Ты и… Фаворский! Да, конечно, красивый. Да, интеллектуал. Но… нет! И во мне снова с диким душераздирающим треском рвется какая-то плотная черная ткань, огромные листы каучуковой резины (еще целый месяц будут так рваться, и меня самого разрывая на части). Я ведь еще не знаю о том, что это в клочья рвутся расстояния, и не только между нами. Что это я, я сам, через все эти невыносимые дискомфорты (чего стоит одна вина, только пощекочи расстояние за брюшко, и вина тут как тут, заливает мазутом всю душу) их и рву, с каким-то остервенением даже. А заодно и себя, ведь расстояния так замысловато и прочно вплелись в нас, перепутались с нами, перемешались... Я еще и слово-то это не нащупал – расстояния, но ты уже почувствовала их – «Боже, как далеко», - едва мы соприкоснулись кожей, - «Сколько резины, слушай». А Фаворский – он насквозь резиновый, весь. Резиновый такой, огромный. И так красиво, слегка раскачиваясь, стоит, согнув в колене правую ногу и перекрестив ее в лодыжке с левой. И мне снова хочется вскочить и бежать – к ним, куда-то, туда. Просить и просить у них прощения… За кого? За что? За меня и тебя? И в чем мы перед ними провинились? Но я все же звоню этой Вике Витаминовой, несу какую-то сбивчивую чушь. Она видела, оглянувшись, как выйдя из конторы, мы встали прямо посреди толчеи тротуара, чтобы … целоваться, целоваться, целоваться…

 

 

 

 

[6]Ключевые слова некоторых

 

Дискомфорт

 

(из рабочей тетради Матиаса)

 

Вот они! Случайно шел мимо и прямо замер у прилавка, буквально заваленного дискомфортами – и всё таких причудливых, невообразимо прекрасных форм. Морские раковины! Купил штук десять. Самых извернуто-ощерившихся, самых перепадно-кружевных, самых внезапно-скрученных, самых волнисто-разверстых. Такие динамичные и прямо замершие, задушившие эту динамику в окаменелость. Что их сделало такими там, на самом дне, где вода спокойная, тихая и безмятежная, прямо как музыка второго действия?
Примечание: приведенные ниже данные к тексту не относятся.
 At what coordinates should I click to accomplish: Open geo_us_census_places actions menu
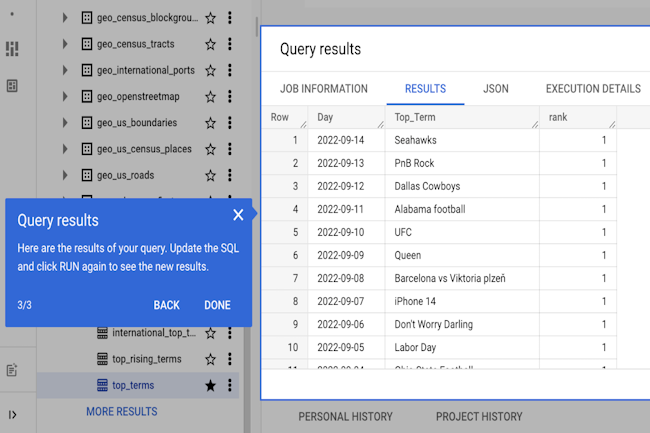click(x=230, y=149)
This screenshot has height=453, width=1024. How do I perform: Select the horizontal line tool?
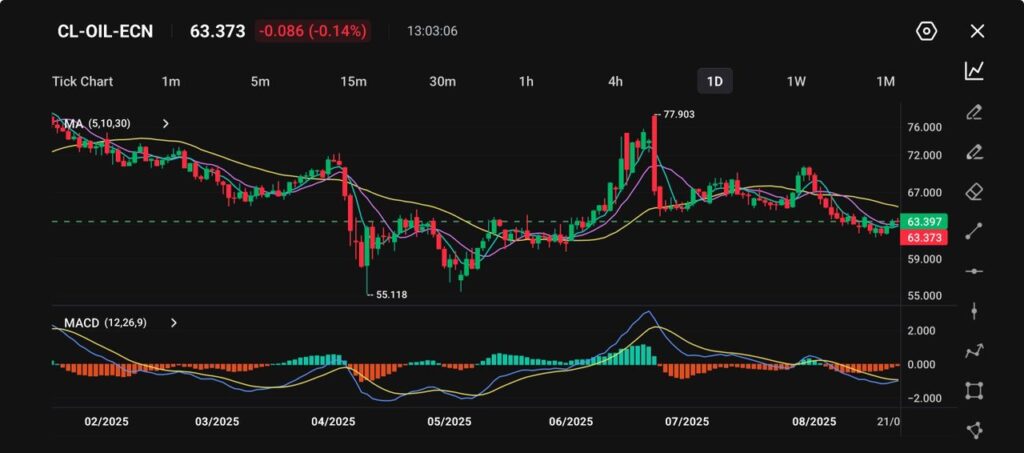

Да именно безмятежная раскрепощенность окружения! Эта наглая, само собой разумеющаяся безмятежность. Ее самоочевидность, ни на йоту не сомневающаяся в себе. А вовсе не самозащита моллюсков. Для самозащиты достаточно тактики этих глупых гладко-эмалированных двустворчатых раковичных подобий…. Нужно все-таки показать мою маленькую коллекцию дискомфортов Тео. Чтобы он почувствовал, наконец, свою задачу. Окаменевать в дискомфорт – и вдруг обрушиваться, осыпаться, буквально проваливаться в новую фигуру. И да, как бы он вконец не раздробил себе колено. Все время падает и падает на него. Сколько я могу объяснять, что всего-то и нужно, что внезапно расслабиться, совсем отпустить свое тело, просто положить его на силу земной тяжести, а затем внезапно поймать, словно в сознание прийти после полной потери оного, с этой пяткой левой ноги, вывернутой прямо на зрителя, и коленом правой, замершим в неподвижность на расстоянии полусантиметра от пола. Ровно за полсантиметра то есть – успеть. Неужели это так сложно? Итак, дискомфорт – это прихождение в сознание….

 

 

[7]Ключевые слова некоторых

 

Брест

 

(Реплика Вана)

 

Вот кажется, вешь не может быть реальной более или менее. Она либо реальна, либо нет. Реальность не знает степеней. И между тем Брест – наиболее реальное место в мире. Там организовался какой-то переизбыток реальности, ее перенасыщение самой собой, превышение допустимой концентрации. Тесная-претесная реальность, спрессованная в гранит. Брест – самый реальный, запредельно реальный, город на земле. Именно поэтому все мы рано или поздно и оказываемся в нем.